Wednesday 17 January 2018

High Court challenge to selection process for UCC posts

The High Court, Dublin
The High Court, Dublin

Aodhan O'Faolain

A university lecturer has launched a High Court challenge aimed at halting a selection process for the appointment of 10 senior posts at University College Cork's school of business.

The application has been brought by Dr Joan Buckley, who is a senior lecturer in ­Marketing and the Current Head of Department of ­Management and Marketing at UCC, arising out of the college's decision not to shortlist her for 10 professorial positions it advertised last year.

She claims the process engaged in by UCC to appoint professors at Cork University Business School is "tainted" and "flawed", and should be set aside. A new process should be put in its place, she claims.

She says she has been treated unfairly and her application was not properly or objectively considered. The selection committee that compiled the shortlist did not comply with required regulations concerning the shortlisting of candidates, she also claims.

She says her exclusion from the shortlist, given her academic record and years working at various senior posts at UCC, is regarded as "inexplicable" by many at the university.

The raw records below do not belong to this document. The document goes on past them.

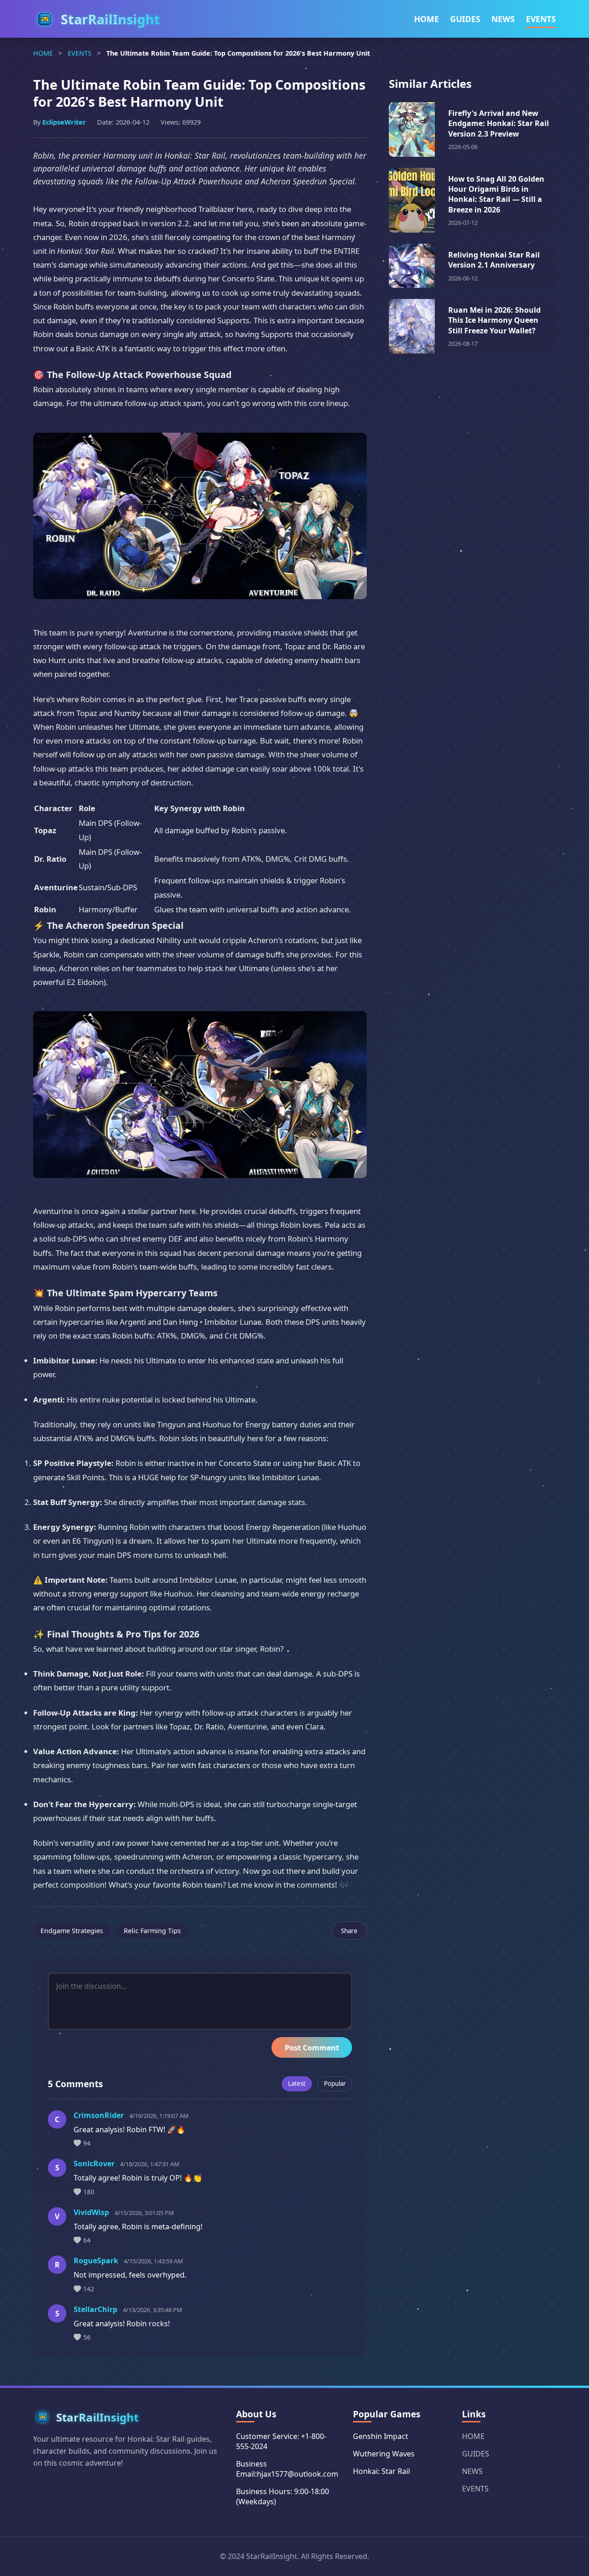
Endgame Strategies (71, 1930)
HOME (426, 18)
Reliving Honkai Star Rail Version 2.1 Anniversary (494, 260)
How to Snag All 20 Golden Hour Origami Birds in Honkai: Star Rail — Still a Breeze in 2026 (496, 194)
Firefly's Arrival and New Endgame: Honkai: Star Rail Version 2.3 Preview (498, 123)
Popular (335, 2083)
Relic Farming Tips (152, 1930)
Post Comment (312, 2048)
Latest (297, 2083)
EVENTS (541, 18)
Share (349, 1931)
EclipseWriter (64, 122)
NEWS (503, 18)
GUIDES (465, 18)
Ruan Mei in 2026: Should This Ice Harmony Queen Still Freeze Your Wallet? (494, 320)
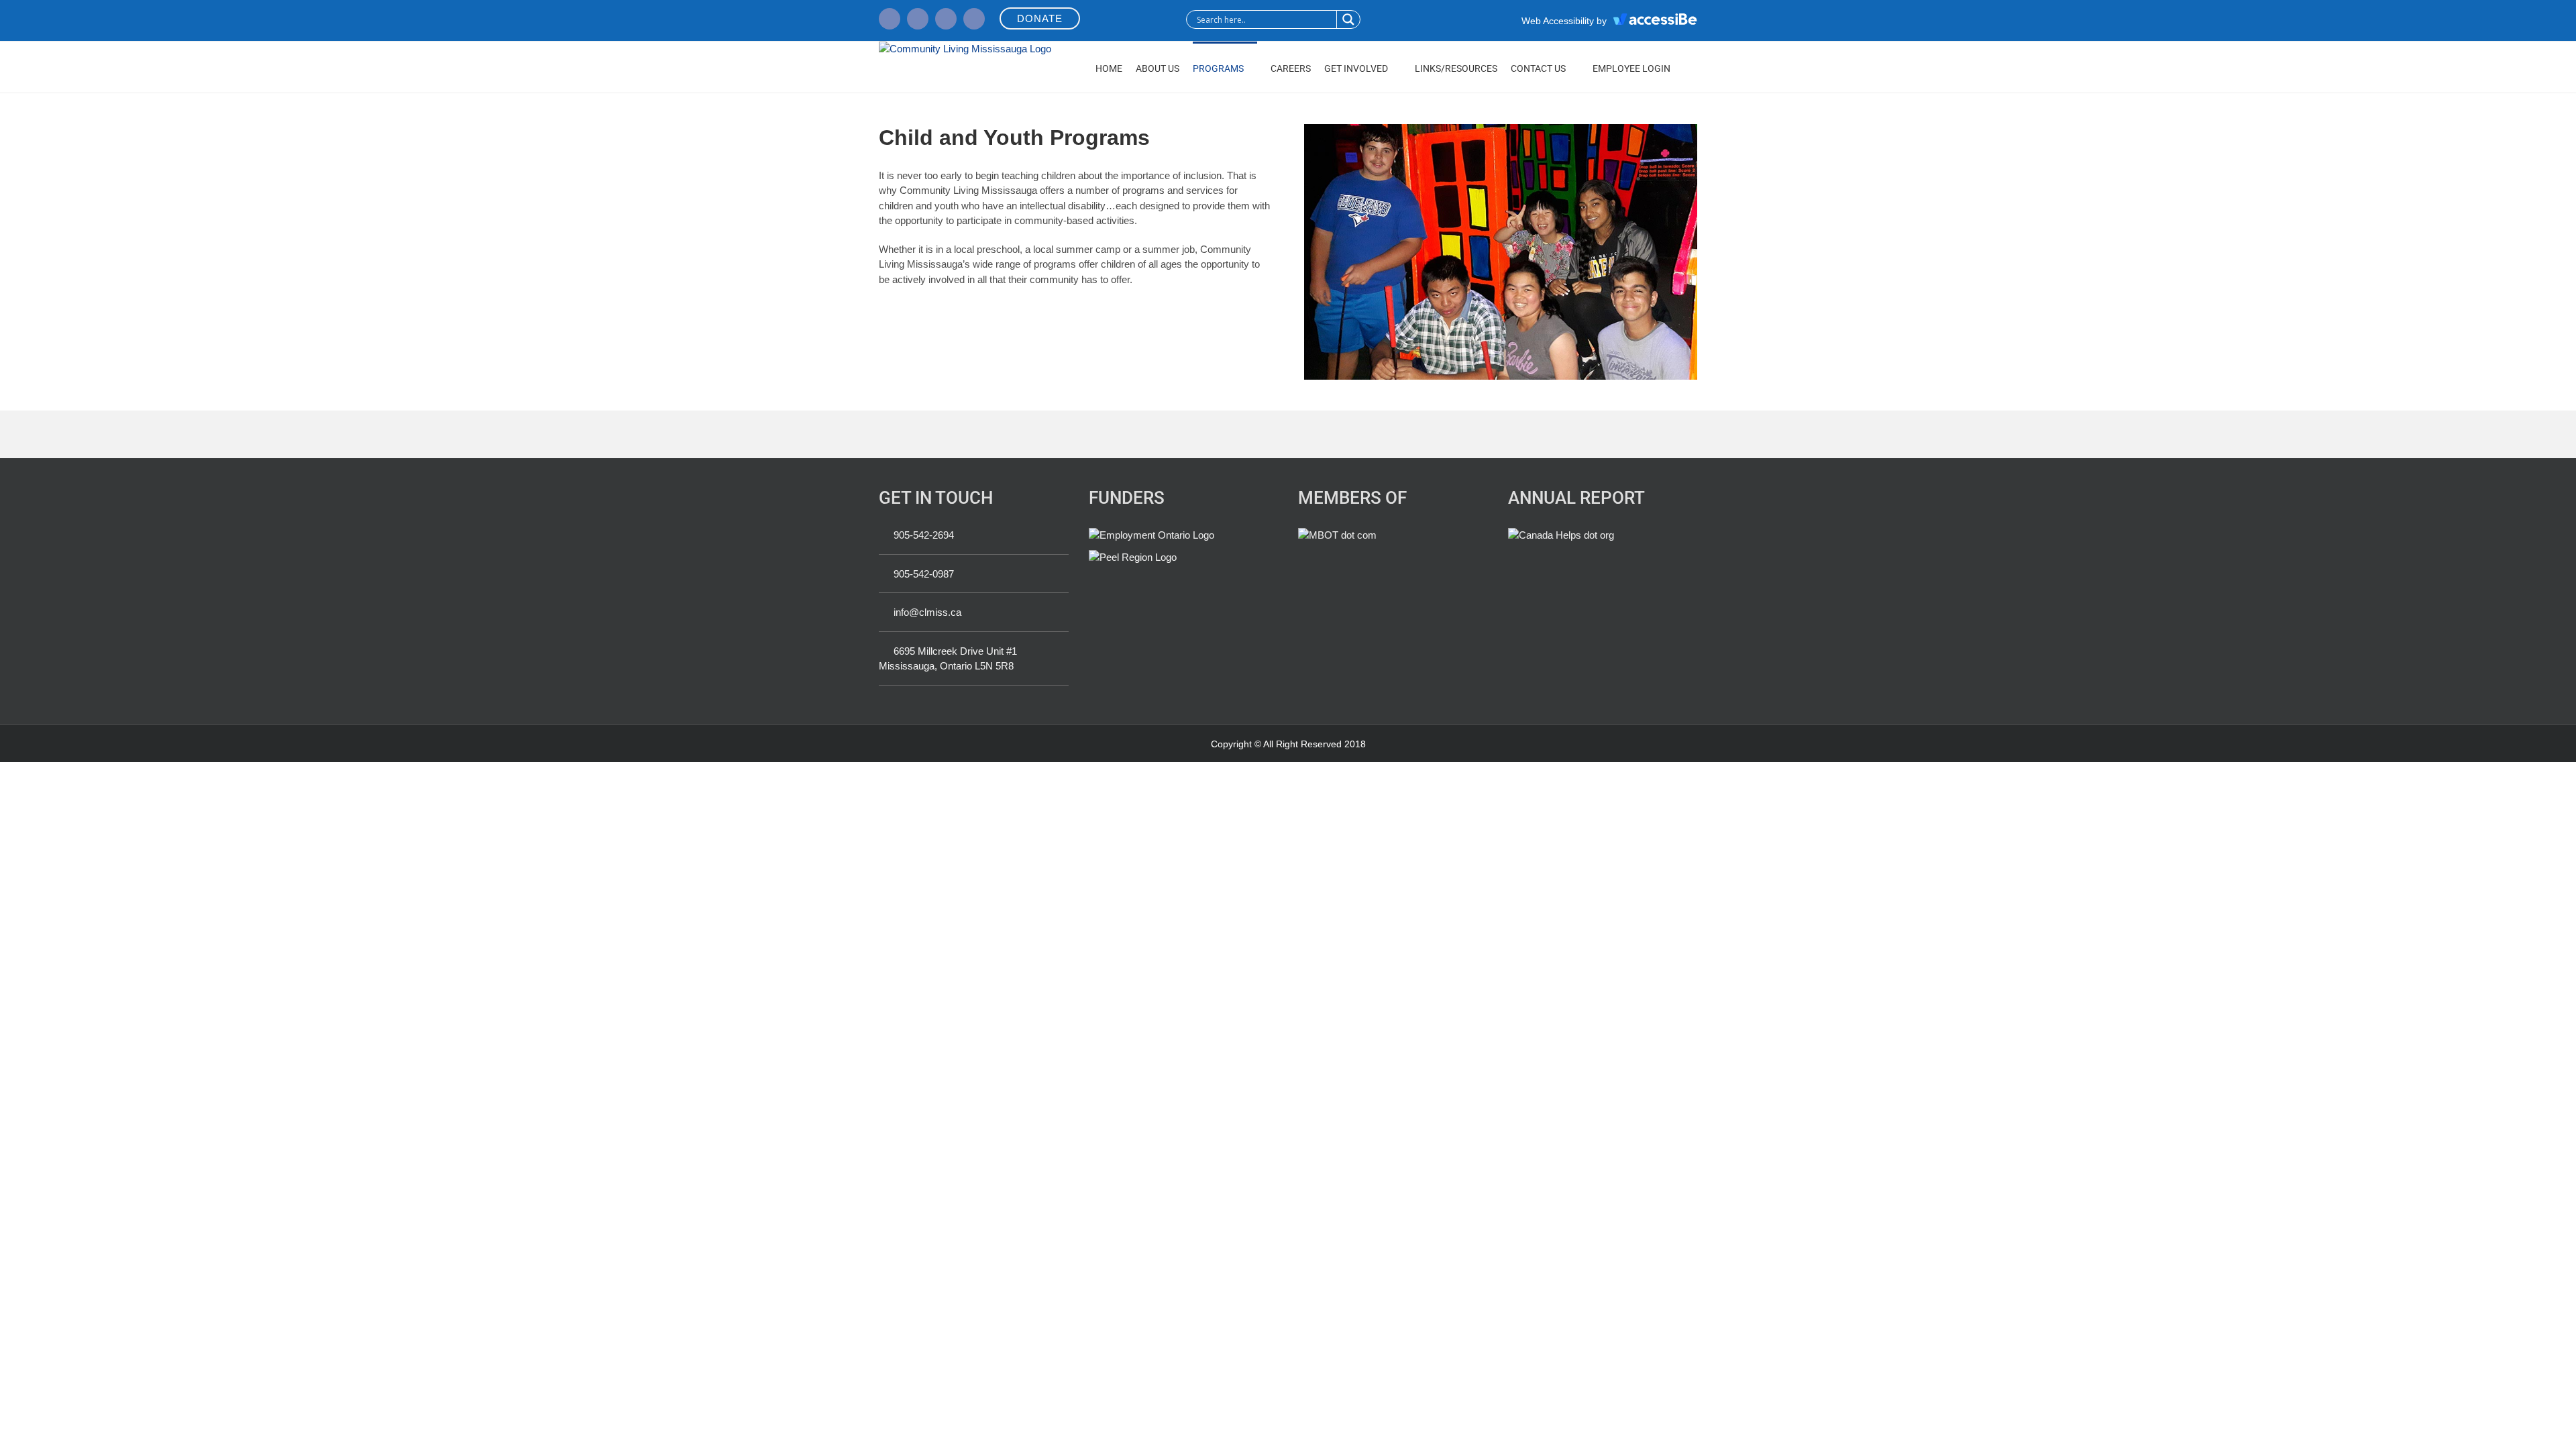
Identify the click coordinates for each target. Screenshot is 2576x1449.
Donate (1040, 18)
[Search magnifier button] (1348, 19)
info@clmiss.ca (927, 612)
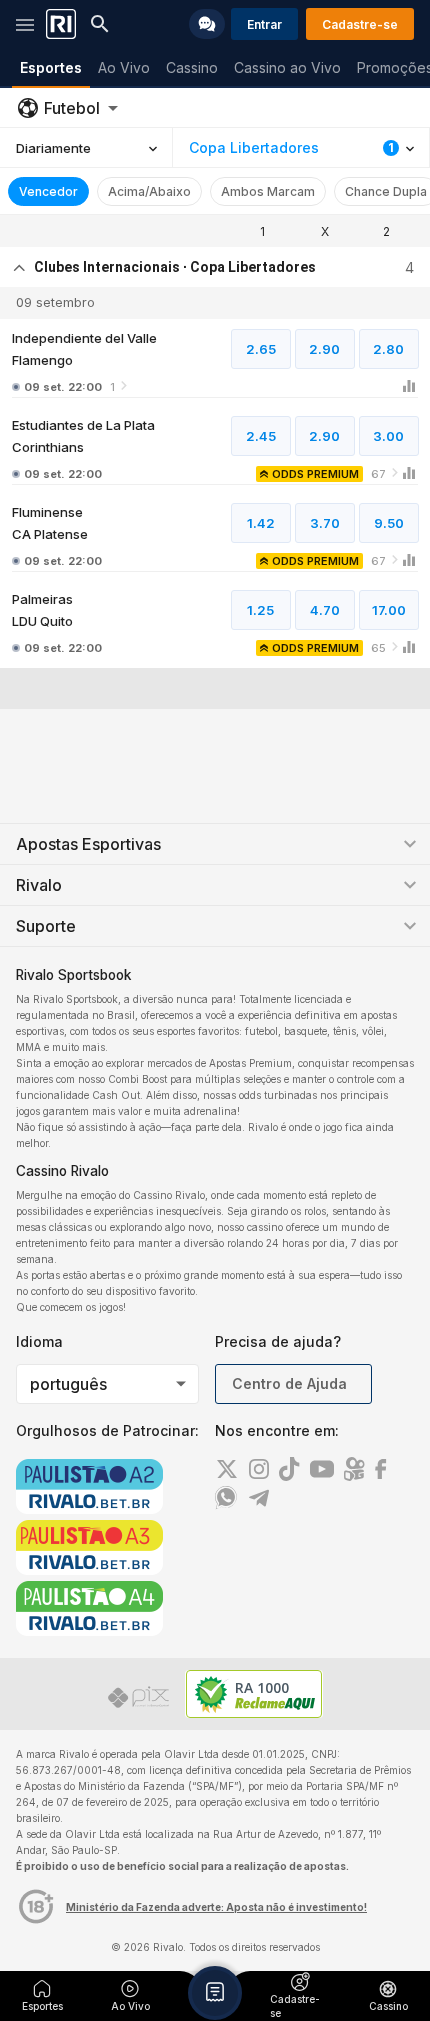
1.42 (261, 523)
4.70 (325, 610)
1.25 (260, 610)
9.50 (389, 523)
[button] (215, 1993)
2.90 (324, 349)
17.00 (389, 610)
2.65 (261, 349)
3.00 (388, 436)
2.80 (388, 349)
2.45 (261, 436)
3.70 (325, 523)
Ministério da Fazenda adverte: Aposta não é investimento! (216, 1907)
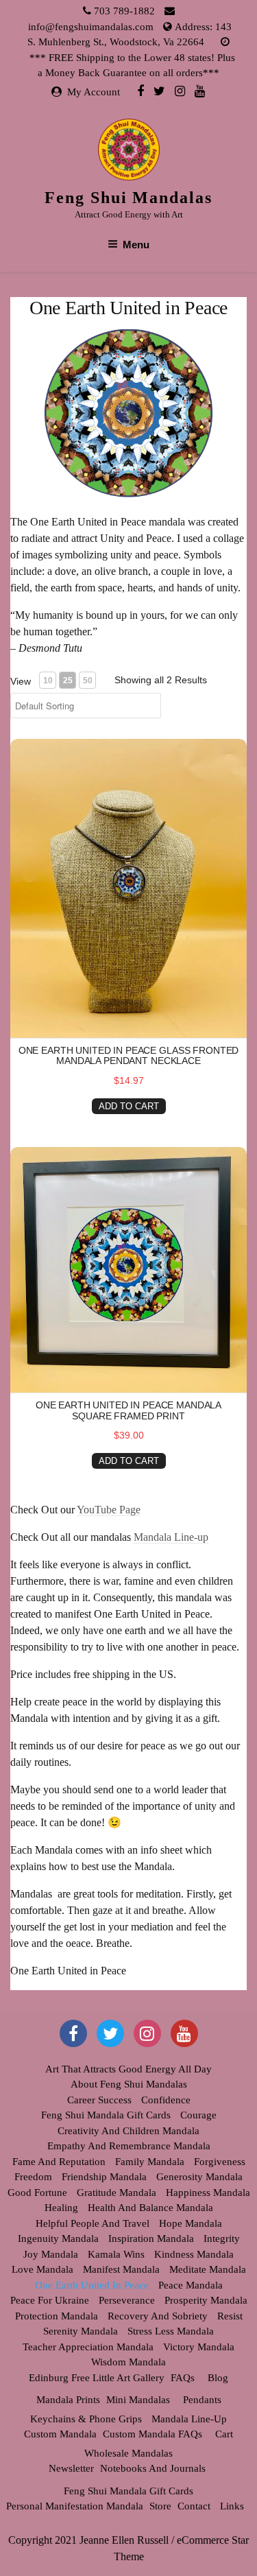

In a sworn statement to the court she says she fears the failure to make the shortlist will cause incalculable damage to her career and if allowed stand she "will never be a professor".


In her action Dr Buckley, represented by Frank Callanan SC, seeks various orders including an injunction preventing the interview of candidates shortlisted for the posts from proceeding. Counsel said the interviews were due to take place in the first week of April.

Yesterday, Mr Justice Michael Twomey granted Dr Buckley permission to serve short notice of the proceedings on UCC. Permission was granted on an ex parte basis, where only one side was represented in court, and the judge adjourned the matter to next week.

Mr Callanan said his client had fulfilled a number of senior roles at the university's business faculty since 1990, and played a key role in the establishment of Cork University Business School.

Counsel said his client, a highly respected academic, was one of more than 250 candidates who applied for the positions.

Earlier this month she was informed she was not on the shortlist. She was told the required research output to warrant inclusion on the shortlist had not been demonstrated. This, counsel said, was incorrect.